------ The input

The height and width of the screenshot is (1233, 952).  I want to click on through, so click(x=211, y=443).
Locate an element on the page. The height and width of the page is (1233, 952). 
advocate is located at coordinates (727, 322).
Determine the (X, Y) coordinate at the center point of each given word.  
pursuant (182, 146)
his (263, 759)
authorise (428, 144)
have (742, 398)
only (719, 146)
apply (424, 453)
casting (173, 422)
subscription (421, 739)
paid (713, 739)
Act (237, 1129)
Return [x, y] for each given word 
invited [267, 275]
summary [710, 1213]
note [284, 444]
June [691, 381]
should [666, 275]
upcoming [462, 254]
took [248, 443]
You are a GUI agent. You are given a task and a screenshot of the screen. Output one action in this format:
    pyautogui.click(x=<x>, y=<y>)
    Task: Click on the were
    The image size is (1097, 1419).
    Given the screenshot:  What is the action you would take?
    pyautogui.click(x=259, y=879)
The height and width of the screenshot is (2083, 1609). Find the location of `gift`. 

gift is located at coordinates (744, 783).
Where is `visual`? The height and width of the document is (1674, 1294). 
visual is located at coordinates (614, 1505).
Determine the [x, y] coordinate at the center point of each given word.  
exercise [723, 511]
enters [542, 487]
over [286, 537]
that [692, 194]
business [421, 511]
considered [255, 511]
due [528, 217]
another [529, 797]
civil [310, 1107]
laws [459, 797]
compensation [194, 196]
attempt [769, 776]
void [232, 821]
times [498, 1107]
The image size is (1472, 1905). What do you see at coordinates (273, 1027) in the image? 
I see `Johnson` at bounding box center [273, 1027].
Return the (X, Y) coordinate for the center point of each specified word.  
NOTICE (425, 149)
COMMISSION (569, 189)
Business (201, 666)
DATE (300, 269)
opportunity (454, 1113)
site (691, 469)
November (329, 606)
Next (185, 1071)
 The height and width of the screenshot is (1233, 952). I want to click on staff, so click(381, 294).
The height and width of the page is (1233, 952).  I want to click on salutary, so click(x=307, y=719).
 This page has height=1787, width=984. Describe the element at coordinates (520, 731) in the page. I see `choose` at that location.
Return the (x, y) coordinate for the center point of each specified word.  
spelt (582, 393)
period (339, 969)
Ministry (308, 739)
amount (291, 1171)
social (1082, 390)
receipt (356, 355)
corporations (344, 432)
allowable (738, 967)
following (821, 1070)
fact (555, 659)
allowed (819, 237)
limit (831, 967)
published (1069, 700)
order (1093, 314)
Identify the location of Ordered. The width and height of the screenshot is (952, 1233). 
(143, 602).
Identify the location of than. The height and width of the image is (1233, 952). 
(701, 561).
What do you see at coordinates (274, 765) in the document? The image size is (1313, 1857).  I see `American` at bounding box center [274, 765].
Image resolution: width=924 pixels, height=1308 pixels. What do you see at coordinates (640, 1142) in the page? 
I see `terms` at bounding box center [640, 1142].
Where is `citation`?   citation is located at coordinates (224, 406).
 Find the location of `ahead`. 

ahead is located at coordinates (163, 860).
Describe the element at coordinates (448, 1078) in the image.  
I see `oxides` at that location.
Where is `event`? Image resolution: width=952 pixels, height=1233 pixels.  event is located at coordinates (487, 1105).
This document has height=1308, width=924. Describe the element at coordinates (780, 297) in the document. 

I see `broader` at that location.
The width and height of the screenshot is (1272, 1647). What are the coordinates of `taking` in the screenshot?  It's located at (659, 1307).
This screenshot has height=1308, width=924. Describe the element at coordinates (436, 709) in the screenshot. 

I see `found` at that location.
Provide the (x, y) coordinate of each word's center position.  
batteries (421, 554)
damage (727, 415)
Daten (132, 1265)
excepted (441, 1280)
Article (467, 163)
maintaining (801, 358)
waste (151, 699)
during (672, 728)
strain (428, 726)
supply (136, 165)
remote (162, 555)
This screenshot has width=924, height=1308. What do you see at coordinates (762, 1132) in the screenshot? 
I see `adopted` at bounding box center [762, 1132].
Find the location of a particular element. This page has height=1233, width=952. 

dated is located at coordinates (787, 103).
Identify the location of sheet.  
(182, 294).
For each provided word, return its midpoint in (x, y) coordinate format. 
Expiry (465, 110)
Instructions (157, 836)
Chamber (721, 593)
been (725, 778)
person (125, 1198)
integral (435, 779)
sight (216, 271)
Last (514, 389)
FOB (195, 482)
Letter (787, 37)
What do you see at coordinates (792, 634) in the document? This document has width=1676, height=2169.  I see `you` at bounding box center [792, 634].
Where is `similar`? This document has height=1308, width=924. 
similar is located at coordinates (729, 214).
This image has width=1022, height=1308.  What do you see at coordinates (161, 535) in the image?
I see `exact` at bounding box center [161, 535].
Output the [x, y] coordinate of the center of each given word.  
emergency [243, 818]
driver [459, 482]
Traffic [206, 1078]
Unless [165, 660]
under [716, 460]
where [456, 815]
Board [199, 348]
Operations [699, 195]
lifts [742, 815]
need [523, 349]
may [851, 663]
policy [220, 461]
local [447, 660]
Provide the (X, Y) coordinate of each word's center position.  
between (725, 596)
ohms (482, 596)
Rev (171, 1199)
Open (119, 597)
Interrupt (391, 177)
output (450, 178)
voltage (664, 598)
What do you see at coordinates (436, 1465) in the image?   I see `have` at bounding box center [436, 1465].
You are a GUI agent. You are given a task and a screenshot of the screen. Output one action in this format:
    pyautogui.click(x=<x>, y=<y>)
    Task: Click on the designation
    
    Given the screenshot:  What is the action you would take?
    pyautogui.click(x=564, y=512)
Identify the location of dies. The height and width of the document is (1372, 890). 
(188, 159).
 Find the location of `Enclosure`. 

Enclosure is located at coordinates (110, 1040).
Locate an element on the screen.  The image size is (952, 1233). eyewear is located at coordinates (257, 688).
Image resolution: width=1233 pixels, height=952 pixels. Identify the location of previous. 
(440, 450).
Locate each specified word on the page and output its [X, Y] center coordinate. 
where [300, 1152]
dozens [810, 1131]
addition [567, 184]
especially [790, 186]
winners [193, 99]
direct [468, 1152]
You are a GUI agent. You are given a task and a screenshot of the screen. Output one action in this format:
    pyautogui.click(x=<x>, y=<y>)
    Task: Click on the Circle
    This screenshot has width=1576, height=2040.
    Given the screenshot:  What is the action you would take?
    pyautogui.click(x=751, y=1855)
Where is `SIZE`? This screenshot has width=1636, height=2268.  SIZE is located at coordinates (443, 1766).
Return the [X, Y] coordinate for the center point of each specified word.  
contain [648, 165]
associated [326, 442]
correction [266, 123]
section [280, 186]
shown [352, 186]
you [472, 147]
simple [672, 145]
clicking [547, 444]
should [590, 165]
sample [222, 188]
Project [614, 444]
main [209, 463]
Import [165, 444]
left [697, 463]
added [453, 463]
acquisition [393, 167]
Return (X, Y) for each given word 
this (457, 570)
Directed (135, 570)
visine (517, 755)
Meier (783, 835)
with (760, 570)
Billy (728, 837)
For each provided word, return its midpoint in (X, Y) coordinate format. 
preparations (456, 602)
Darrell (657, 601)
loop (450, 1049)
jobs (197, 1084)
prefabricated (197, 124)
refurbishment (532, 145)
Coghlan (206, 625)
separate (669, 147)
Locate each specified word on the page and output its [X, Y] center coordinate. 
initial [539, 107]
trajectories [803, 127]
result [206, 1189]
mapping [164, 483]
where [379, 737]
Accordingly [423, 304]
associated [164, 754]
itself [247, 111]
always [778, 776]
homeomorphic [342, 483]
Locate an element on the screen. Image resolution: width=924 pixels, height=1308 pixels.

------------

(Exercise objective) Could you copy out all of the material above, line for line and word for word, with nothing changed?

(The reply)
The height and width of the screenshot is (1233, 952).  I want to click on through, so click(x=211, y=443).
Locate an element on the page. The height and width of the page is (1233, 952). 
advocate is located at coordinates (727, 322).
Determine the (X, Y) coordinate at the center point of each given word.  
pursuant (182, 146)
his (263, 759)
authorise (428, 144)
have (742, 398)
only (719, 146)
apply (424, 453)
casting (173, 422)
subscription (421, 739)
paid (713, 739)
Act (237, 1129)
Return [x, y] for each given word 
invited [267, 275]
summary [710, 1213]
note [284, 444]
June [691, 381]
should [666, 275]
upcoming [462, 254]
took [248, 443]
You are a GUI agent. You are given a task and a screenshot of the screen. Output one action in this format:
    pyautogui.click(x=<x>, y=<y>)
    Task: Click on the were
    The image size is (1097, 1419).
    Given the screenshot:  What is the action you would take?
    pyautogui.click(x=259, y=879)
The height and width of the screenshot is (2083, 1609). Find the location of `gift`. 

gift is located at coordinates (744, 783).
Where is `visual`? The height and width of the document is (1674, 1294). 
visual is located at coordinates (614, 1505).
Determine the [x, y] coordinate at the center point of each given word.  
exercise [723, 511]
enters [542, 487]
over [286, 537]
that [692, 194]
business [421, 511]
considered [255, 511]
due [528, 217]
another [529, 797]
civil [310, 1107]
laws [459, 797]
compensation [194, 196]
attempt [769, 776]
void [232, 821]
times [498, 1107]
The image size is (1472, 1905). What do you see at coordinates (273, 1027) in the image? 
I see `Johnson` at bounding box center [273, 1027].
Return the (X, Y) coordinate for the center point of each specified word.  
NOTICE (425, 149)
COMMISSION (569, 189)
Business (201, 666)
DATE (300, 269)
opportunity (454, 1113)
site (691, 469)
November (329, 606)
Next (185, 1071)
 The height and width of the screenshot is (1233, 952). I want to click on staff, so click(381, 294).
The height and width of the page is (1233, 952).  I want to click on salutary, so click(x=307, y=719).
 This page has height=1787, width=984. Describe the element at coordinates (520, 731) in the page. I see `choose` at that location.
Return the (x, y) coordinate for the center point of each specified word.  
spelt (582, 393)
period (339, 969)
Ministry (308, 739)
amount (291, 1171)
social (1082, 390)
receipt (356, 355)
corporations (344, 432)
allowable (738, 967)
following (821, 1070)
fact (555, 659)
allowed (819, 237)
limit (831, 967)
published (1069, 700)
order (1093, 314)
Identify the location of Ordered. The width and height of the screenshot is (952, 1233). 
(143, 602).
Identify the location of than. The height and width of the image is (1233, 952). 
(701, 561).
What do you see at coordinates (274, 765) in the document? The image size is (1313, 1857).  I see `American` at bounding box center [274, 765].
Image resolution: width=924 pixels, height=1308 pixels. What do you see at coordinates (640, 1142) in the page? 
I see `terms` at bounding box center [640, 1142].
Where is `citation`?   citation is located at coordinates (224, 406).
 Find the location of `ahead`. 

ahead is located at coordinates (163, 860).
Describe the element at coordinates (448, 1078) in the image.  
I see `oxides` at that location.
Where is `event`? Image resolution: width=952 pixels, height=1233 pixels.  event is located at coordinates (487, 1105).
This document has height=1308, width=924. Describe the element at coordinates (780, 297) in the document. 

I see `broader` at that location.
The width and height of the screenshot is (1272, 1647). What are the coordinates of `taking` in the screenshot?  It's located at (659, 1307).
This screenshot has height=1308, width=924. Describe the element at coordinates (436, 709) in the screenshot. 

I see `found` at that location.
Provide the (x, y) coordinate of each word's center position.  
batteries (421, 554)
damage (727, 415)
Daten (132, 1265)
excepted (441, 1280)
Article (467, 163)
maintaining (801, 358)
waste (151, 699)
during (672, 728)
strain (428, 726)
supply (136, 165)
remote (162, 555)
This screenshot has width=924, height=1308. What do you see at coordinates (762, 1132) in the screenshot? 
I see `adopted` at bounding box center [762, 1132].
Find the location of a particular element. This page has height=1233, width=952. 

dated is located at coordinates (787, 103).
Identify the location of sheet.  
(182, 294).
For each provided word, return its midpoint in (x, y) coordinate format. 
Expiry (465, 110)
Instructions (157, 836)
Chamber (721, 593)
been (725, 778)
person (125, 1198)
integral (435, 779)
sight (216, 271)
Last (514, 389)
FOB (195, 482)
Letter (787, 37)
What do you see at coordinates (792, 634) in the document? This document has width=1676, height=2169.  I see `you` at bounding box center [792, 634].
Where is `similar`? This document has height=1308, width=924. 
similar is located at coordinates (729, 214).
This image has width=1022, height=1308.  What do you see at coordinates (161, 535) in the image?
I see `exact` at bounding box center [161, 535].
Output the [x, y] coordinate of the center of each given word.  
emergency [243, 818]
driver [459, 482]
Traffic [206, 1078]
Unless [165, 660]
under [716, 460]
where [456, 815]
Board [199, 348]
Operations [699, 195]
lifts [742, 815]
need [523, 349]
may [851, 663]
policy [220, 461]
local [447, 660]
Provide the (X, Y) coordinate of each word's center position.  
between (725, 596)
ohms (482, 596)
Rev (171, 1199)
Open (119, 597)
Interrupt (391, 177)
output (450, 178)
voltage (664, 598)
What do you see at coordinates (436, 1465) in the image?   I see `have` at bounding box center [436, 1465].
You are a GUI agent. You are given a task and a screenshot of the screen. Output one action in this format:
    pyautogui.click(x=<x>, y=<y>)
    Task: Click on the designation
    
    Given the screenshot:  What is the action you would take?
    pyautogui.click(x=564, y=512)
Identify the location of dies. The height and width of the document is (1372, 890). 
(188, 159).
 Find the location of `Enclosure`. 

Enclosure is located at coordinates (110, 1040).
Locate an element on the screen.  The image size is (952, 1233). eyewear is located at coordinates (257, 688).
Image resolution: width=1233 pixels, height=952 pixels. Identify the location of previous. 
(440, 450).
Locate each specified word on the page and output its [X, Y] center coordinate. 
where [300, 1152]
dozens [810, 1131]
addition [567, 184]
especially [790, 186]
winners [193, 99]
direct [468, 1152]
You are a GUI agent. You are given a task and a screenshot of the screen. Output one action in this format:
    pyautogui.click(x=<x>, y=<y>)
    Task: Click on the Circle
    This screenshot has width=1576, height=2040.
    Given the screenshot:  What is the action you would take?
    pyautogui.click(x=751, y=1855)
Where is `SIZE`? This screenshot has width=1636, height=2268.  SIZE is located at coordinates (443, 1766).
Return the [X, Y] coordinate for the center point of each specified word.  
contain [648, 165]
associated [326, 442]
correction [266, 123]
section [280, 186]
shown [352, 186]
you [472, 147]
simple [672, 145]
clicking [547, 444]
should [590, 165]
sample [222, 188]
Project [614, 444]
main [209, 463]
Import [165, 444]
left [697, 463]
added [453, 463]
acquisition [393, 167]
Return (X, Y) for each given word 
this (457, 570)
Directed (135, 570)
visine (517, 755)
Meier (783, 835)
with (760, 570)
Billy (728, 837)
For each provided word, return its midpoint in (X, Y) coordinate format. 
preparations (456, 602)
Darrell (657, 601)
loop (450, 1049)
jobs (197, 1084)
prefabricated (197, 124)
refurbishment (532, 145)
Coghlan (206, 625)
separate (669, 147)
Locate each specified word on the page and output its [X, Y] center coordinate. 
initial [539, 107]
trajectories [803, 127]
result [206, 1189]
mapping [164, 483]
where [379, 737]
Accordingly [423, 304]
associated [164, 754]
itself [247, 111]
always [778, 776]
homeomorphic [342, 483]
Locate an element on the screen. Image resolution: width=924 pixels, height=1308 pixels.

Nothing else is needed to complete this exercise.